@mefmera
|
🪞 Kulaklarımı dolduran bir telefon melodisi, yayıldığım rahatsız koltuktan beni uyandıran şey oldu. Gözlerimi pansiyonun, yalnızlığımı yüzüme vuran tavanında açmayı bekledim. Ancak öyle olmadı. Henüz sökmeye başlamış şafağın karanlığı kızıllığa boğuşuna açıldı gözlerim.
Arabadaydım.. Cam tavandan gökyüzünü gördüm. Ancak sonra nerede olduğumu hatırladım, başımı usulca soluma çevirdim. "Doğan.." dedim şaşkınca.
"Kusura bakma, sessize almamışım. Uyandırdım seni."
"Doğan benim ne işim var burada?" dedim yerimde doğrularak. Doğan'ın üzerime örttüğü ceketi ayaklarımın dibine düştü.

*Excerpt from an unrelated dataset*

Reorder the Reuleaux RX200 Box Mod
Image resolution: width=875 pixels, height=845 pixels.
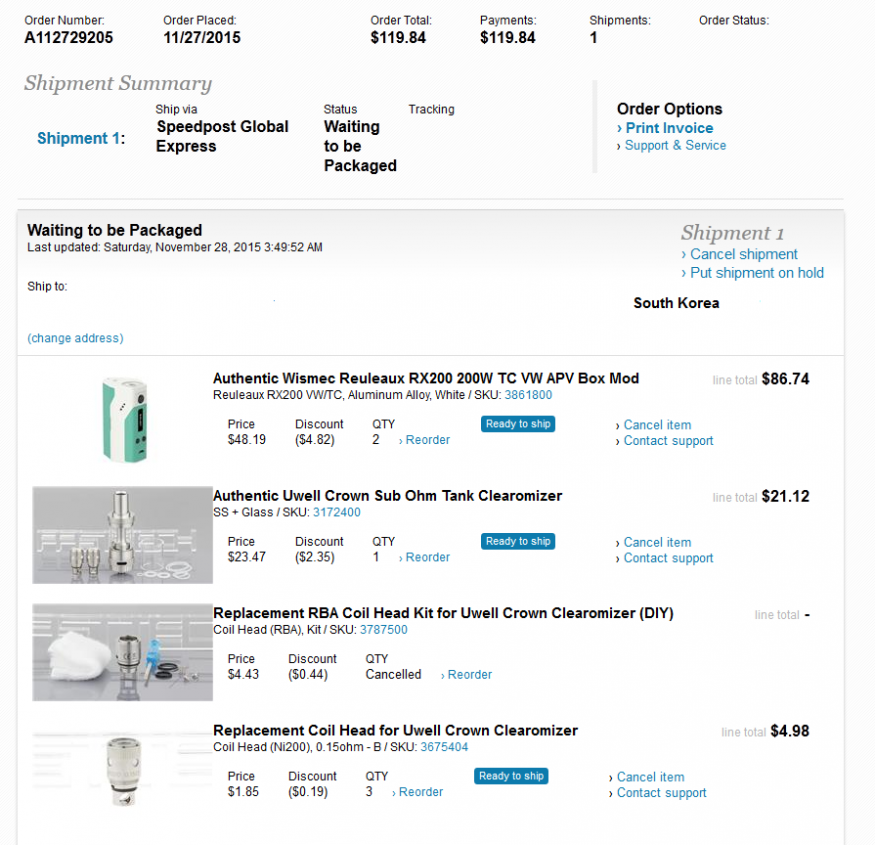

"Uyuyordun, kaldırmak istemedim." şaşkınca ona bakıyordum. Ne demek kaldırmak istemedim?
"Ben bütün gece burada mı uyudum?" Doğan başını salladı. "Ceylan nerede?"
"Ceylan'ı eve bıraktım." başımı cama çevirdiğimde pansiyonun yakınında olduğumuzu gördüm.

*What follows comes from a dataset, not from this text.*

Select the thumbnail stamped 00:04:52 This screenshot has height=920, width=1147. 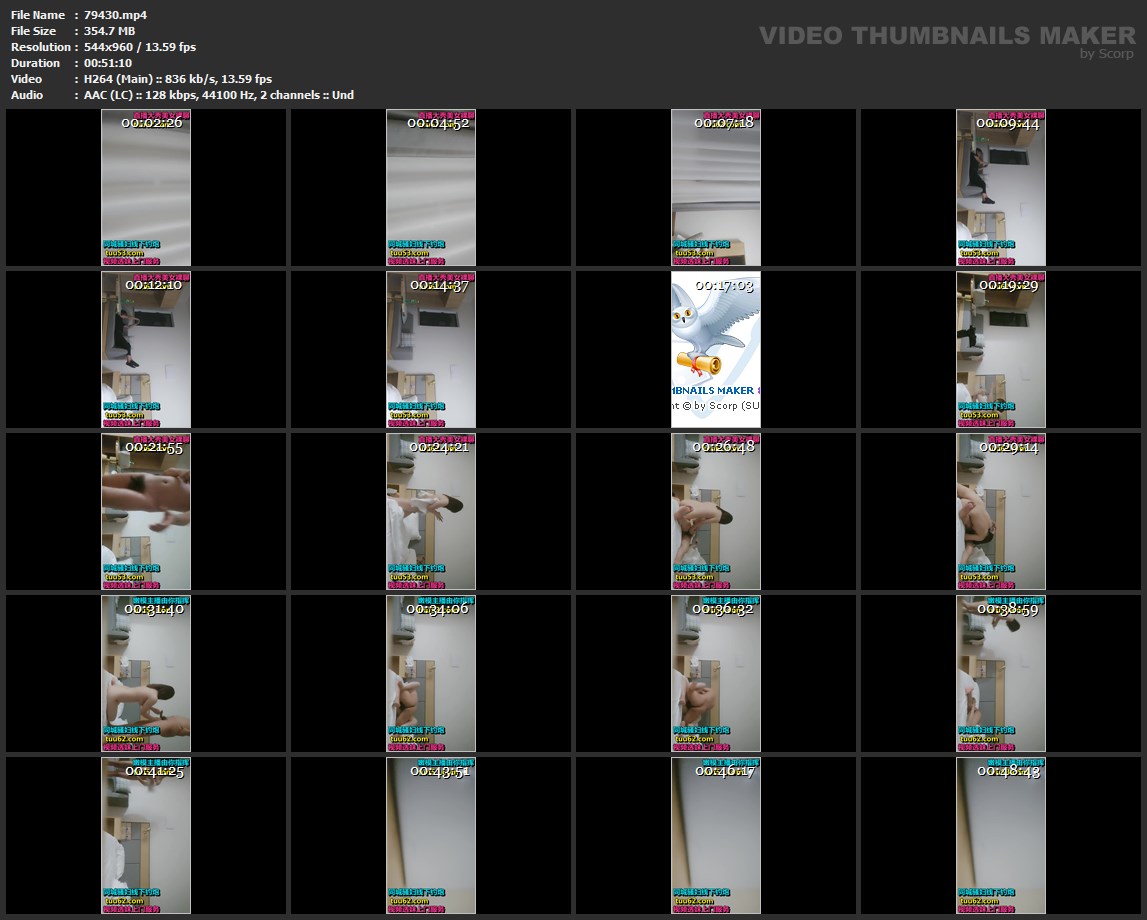[x=431, y=187]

"Sonra geri buraya mı geldin?"
"Doğa ne kadar çok soru soruyorsun sabah sabah." kaşlarımı çattım. Bu herif benimle dalga mı geçiyordu?

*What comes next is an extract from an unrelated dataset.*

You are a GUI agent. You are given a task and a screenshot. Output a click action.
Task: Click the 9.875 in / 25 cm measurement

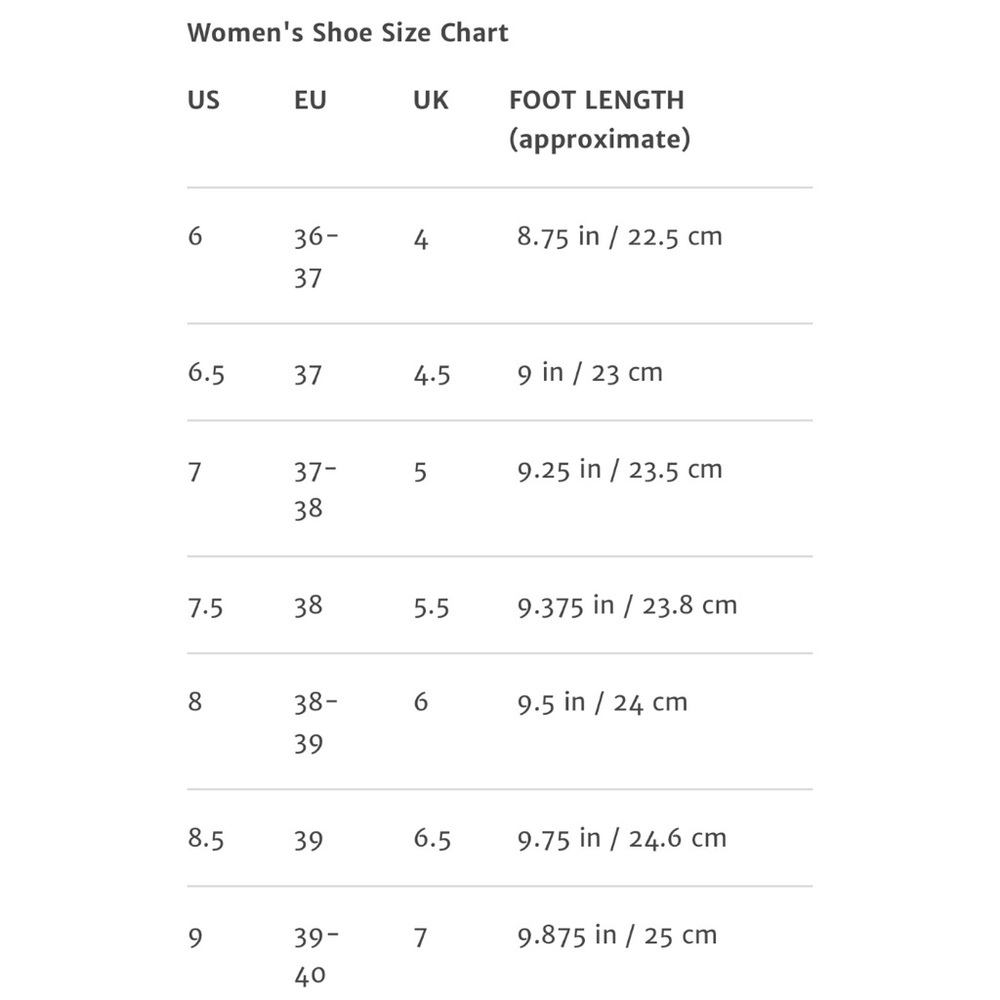pos(617,936)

"Doğan sen iyi misin? Beni neden uyandırmadın? Burada sabaha kadar beni mi bekledin?"
"Evet Doğa. Gözlerin kan çanağıydı. Kim bilir en son ne zaman uyudun. Kıyamadım işte, uyandıramadım." nerden geldiğini bilemediğim bir hıçkırık döküldü dudaklarımdan. Sonra gözyaşlarım akmaya başladı sebepsizce. Doğan şaşkınca bana baktı.
Beni ise artık durdurmak imkansızdı, çoktan firar etmişti gözyaşlarım bana ihanet ederek. Ellerimi yüzüme kapatıp ağlamaya devam ettim. En son ne zaman ağladığımı hatırlamıyordum. İçime atmaktan, her şeyi üstlenmekten çok yorulmuştum.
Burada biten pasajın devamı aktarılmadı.